Sunday, January 24, 2010

Indicator Update for January 24th

Last week's indicator review found that we had fallen into a range after starting the year on a bullish note. With the stock market decline late this past week, we've now come full circle and retraced the new year's strength, falling back into a multi-month trading range.

A major issue going forward will be whether stocks can hold above their November/December lows. Thus far, we have not seen an explosion of new 65-day lows, even though 20-day lows rose to over 2000 across the NYSE, NASDAQ, and ASE (top chart). Should we see a meaningful expansion of 65-day lows, that would tell me that we're in an intermediate-term corrective mode and could revisit the October lows.
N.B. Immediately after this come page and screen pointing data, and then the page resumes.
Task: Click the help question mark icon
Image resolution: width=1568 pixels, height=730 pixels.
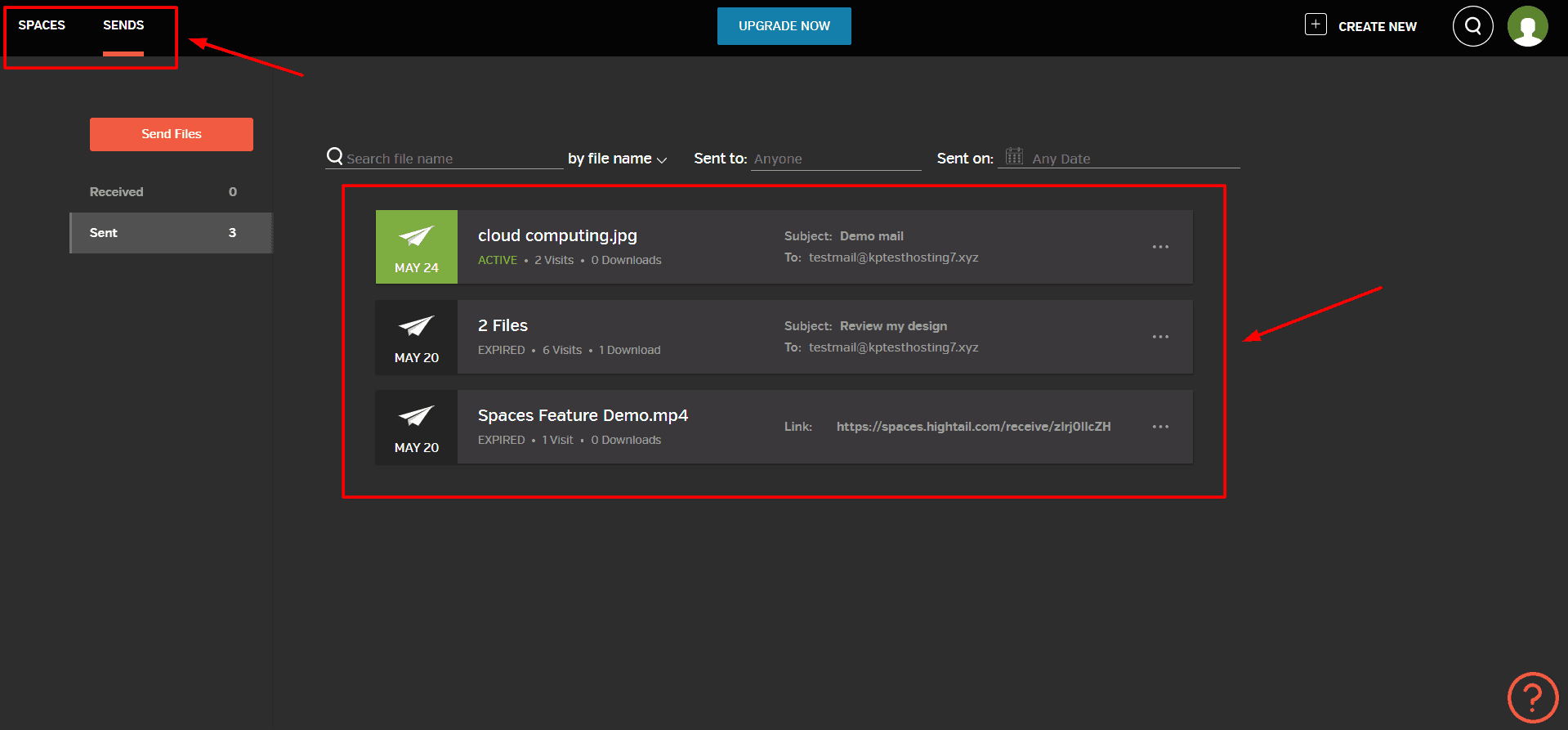Action: tap(1532, 697)
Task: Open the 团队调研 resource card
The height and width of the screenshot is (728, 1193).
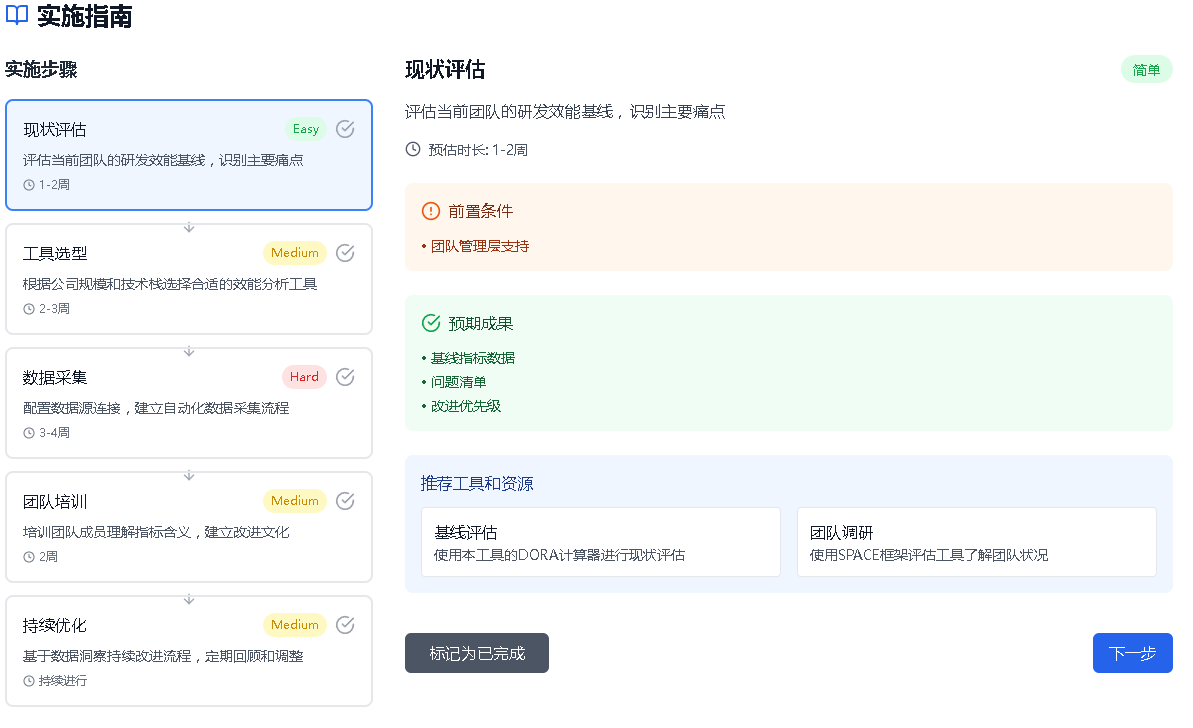Action: (976, 542)
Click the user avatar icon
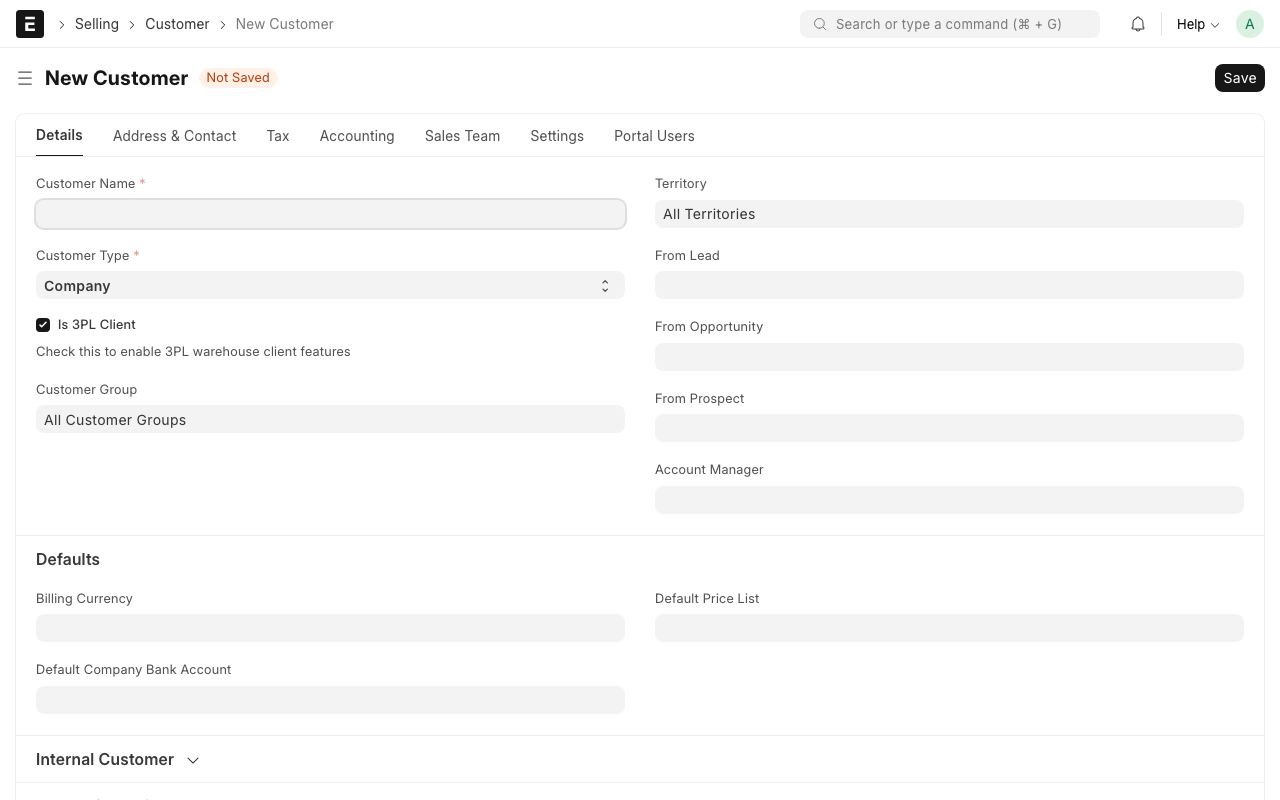 point(1249,24)
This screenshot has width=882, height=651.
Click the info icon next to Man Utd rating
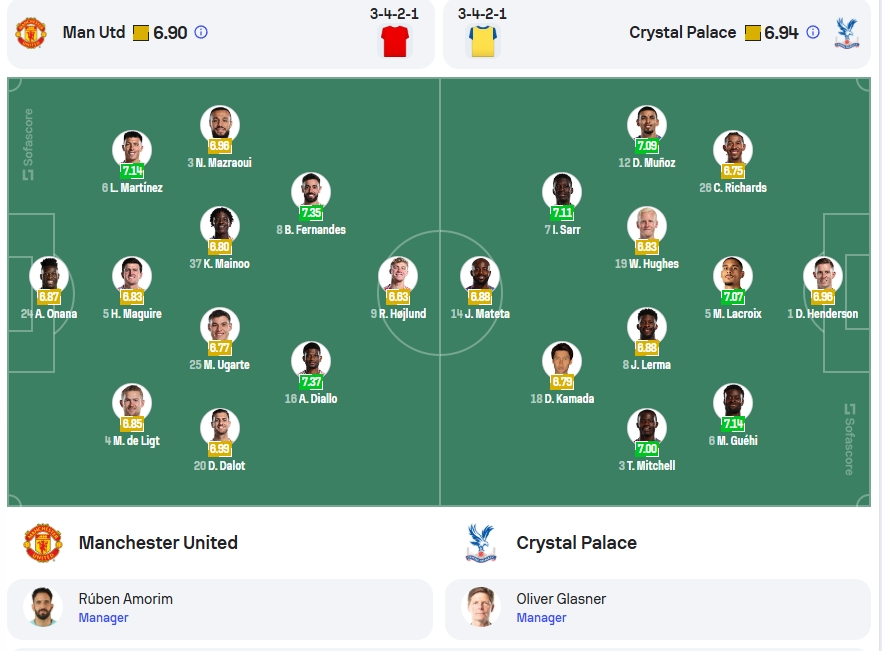[201, 33]
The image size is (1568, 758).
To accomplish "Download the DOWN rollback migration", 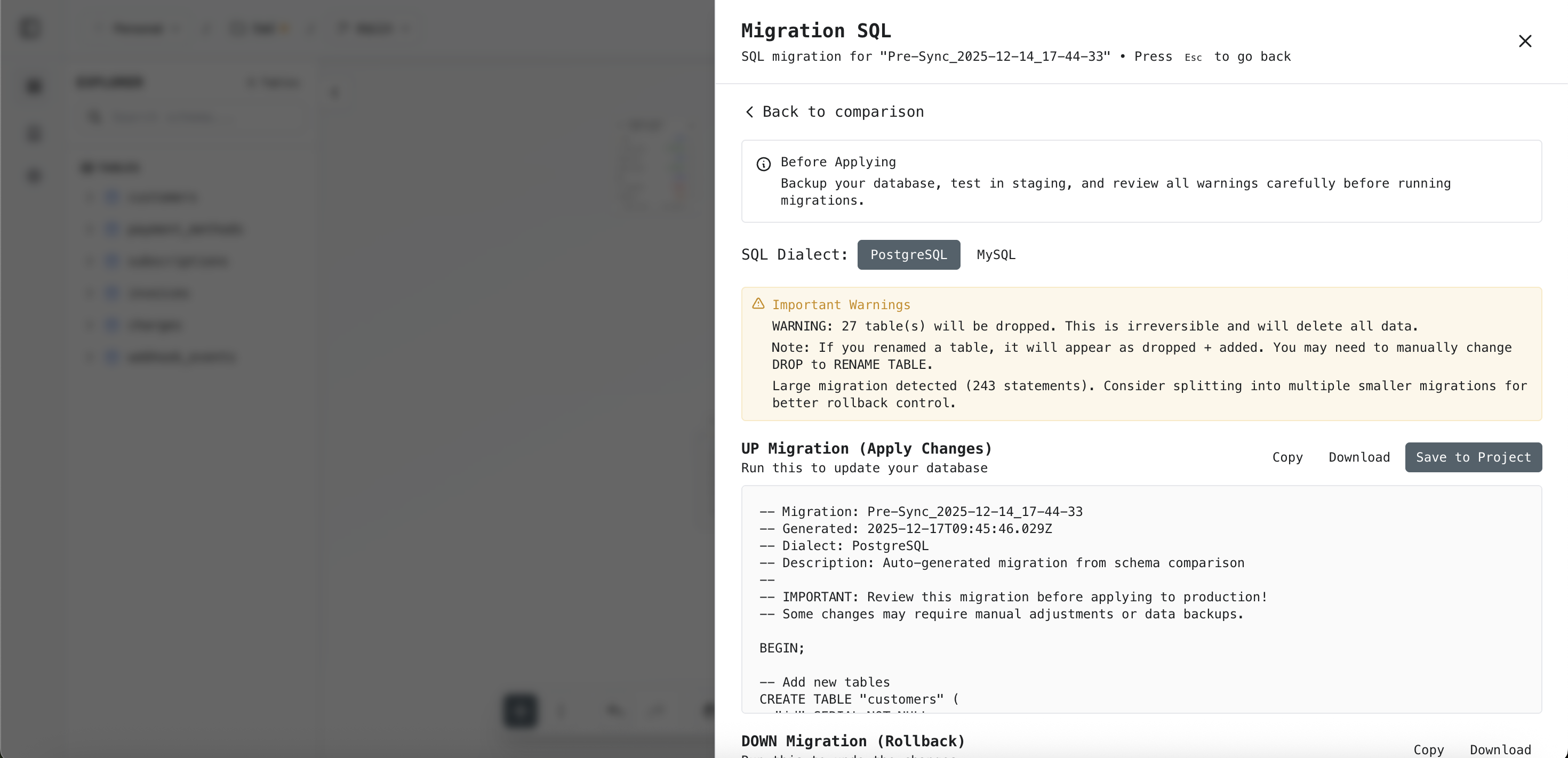I will tap(1500, 749).
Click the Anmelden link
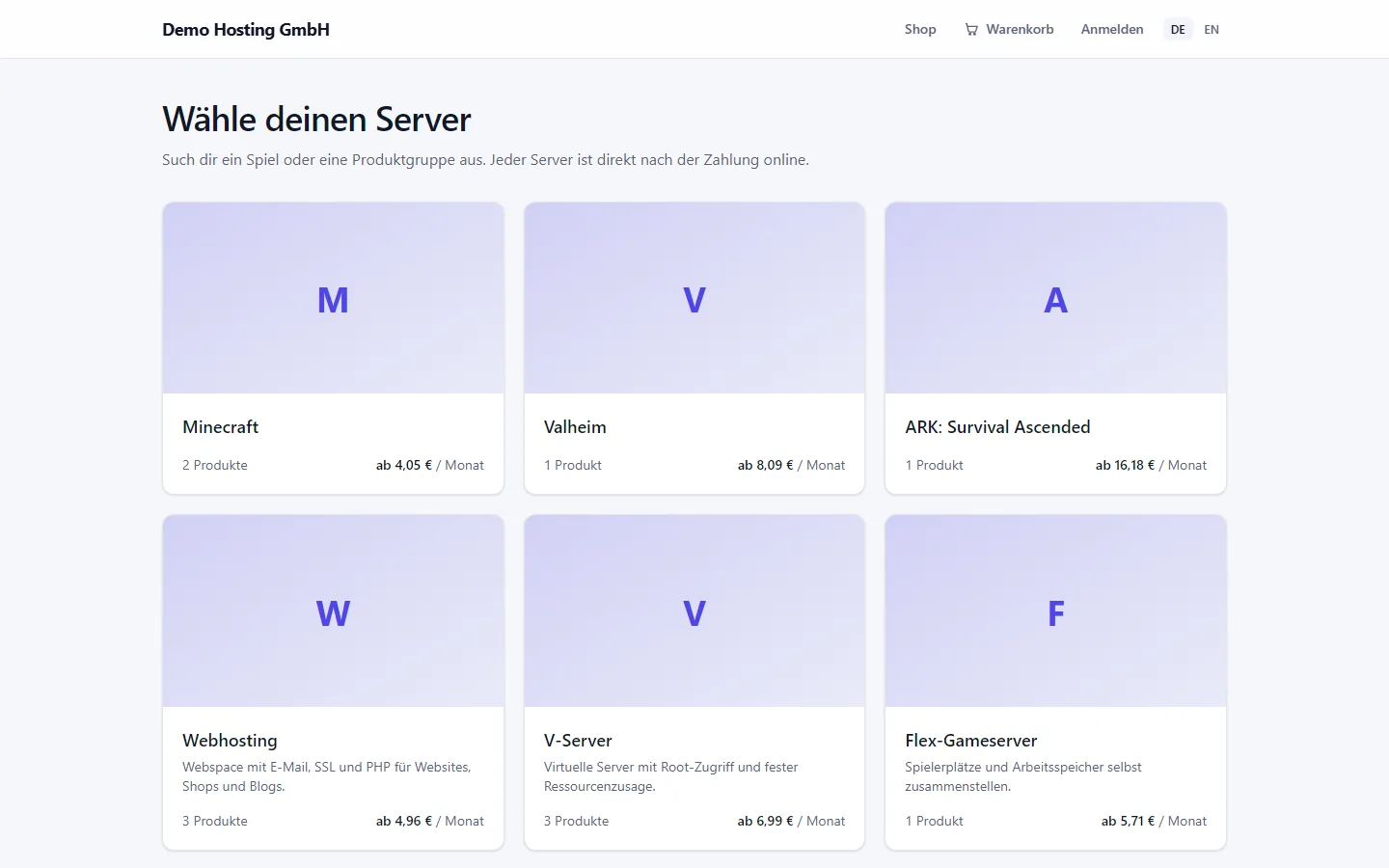The height and width of the screenshot is (868, 1389). coord(1112,30)
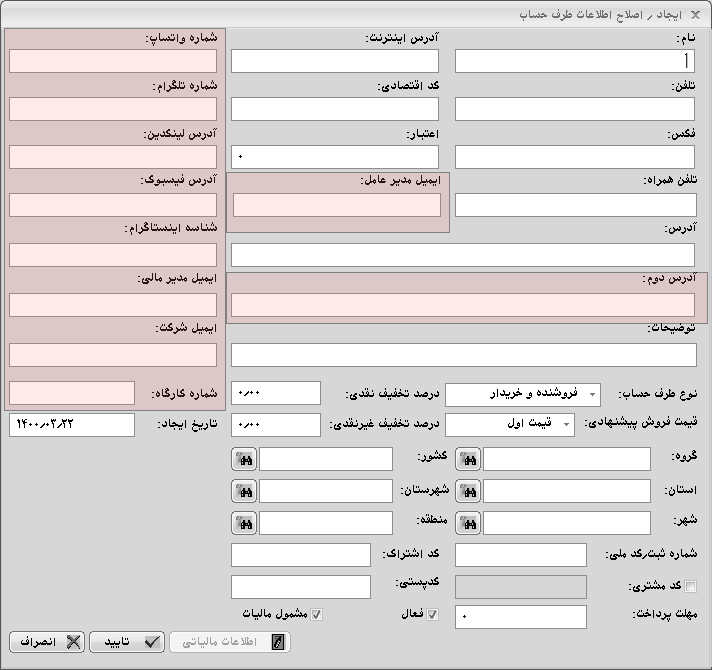Select the شماره واتساپ text field
This screenshot has height=670, width=712.
[113, 62]
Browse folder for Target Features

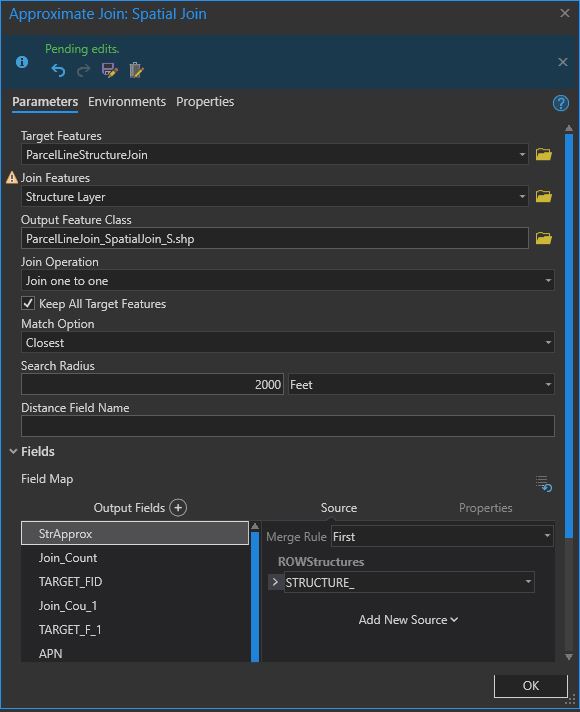point(543,154)
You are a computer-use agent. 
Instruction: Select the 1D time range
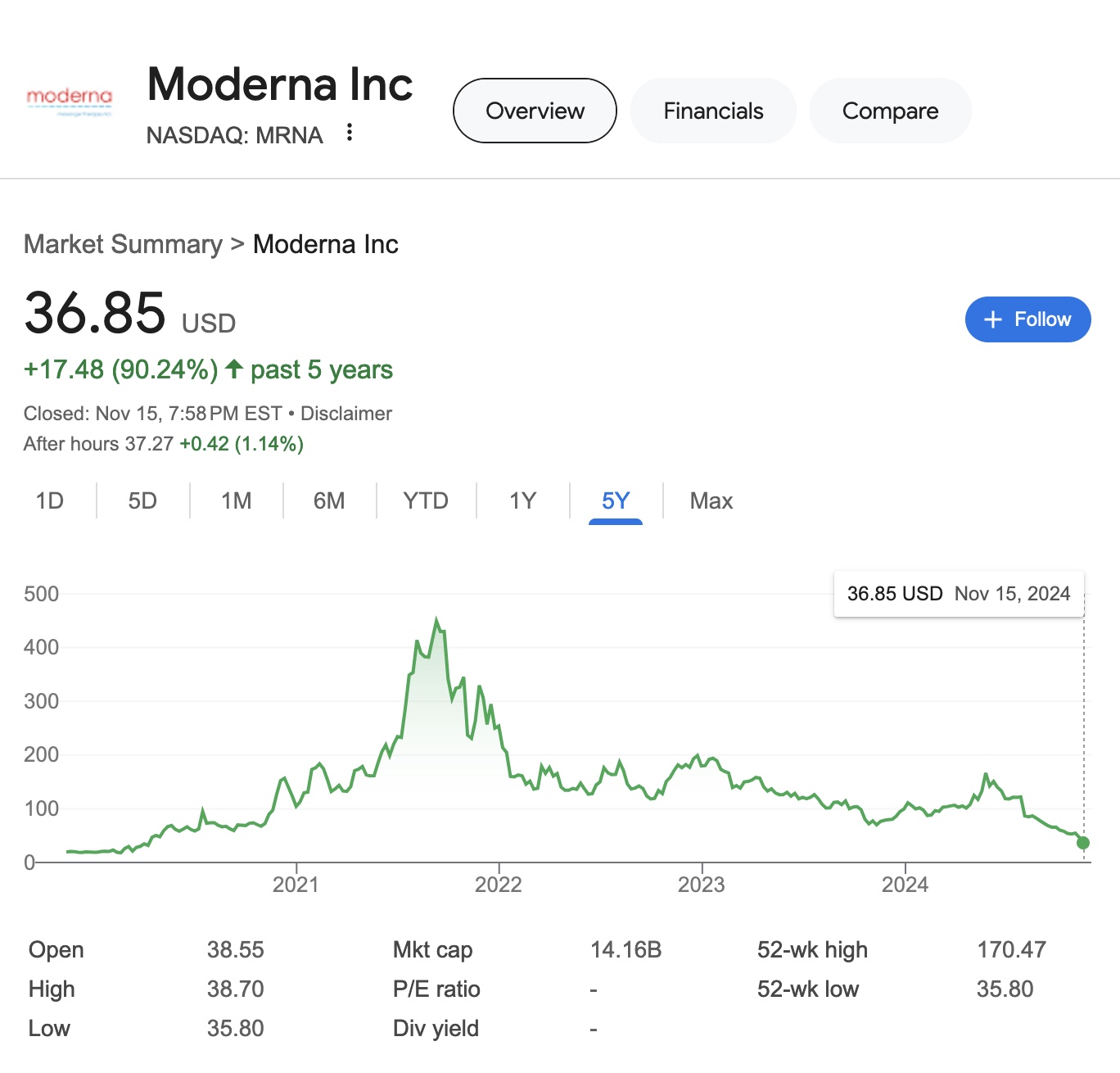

We have dropped to the point in my Cumulative Demand/Supply Index (second chart from top) and momentum measure (second chart from bottom) where we normally expect to see a market bounce. I will be watching closely for the vigor of that bounce; if it is not strong, I'd expect at the very least a test of momentum lows.

Meanwhile, the sectors (bottom chart) are trading in short-term downtrends according to my proprietary measure of Technical Strength. The one exception is Health Care, which is still in a neutral mode. We saw particularly bearish swings in the last week in Industrial and Technology shares; the commodity-related Materials and Energy stocks were also weak.

All in all, we're extended to the downside, but with all indicators weakening, I'm not looking to catch falling knives. Should we stabilize around the November/December lows and begin to see some firming of the indicators, I would be treating this as a longer-term trading range and looking for areas to be buying. Until we see fewer stocks making 20-day lows, however, and improvement in the Demand/Supply numbers, it is premature to act on that idea.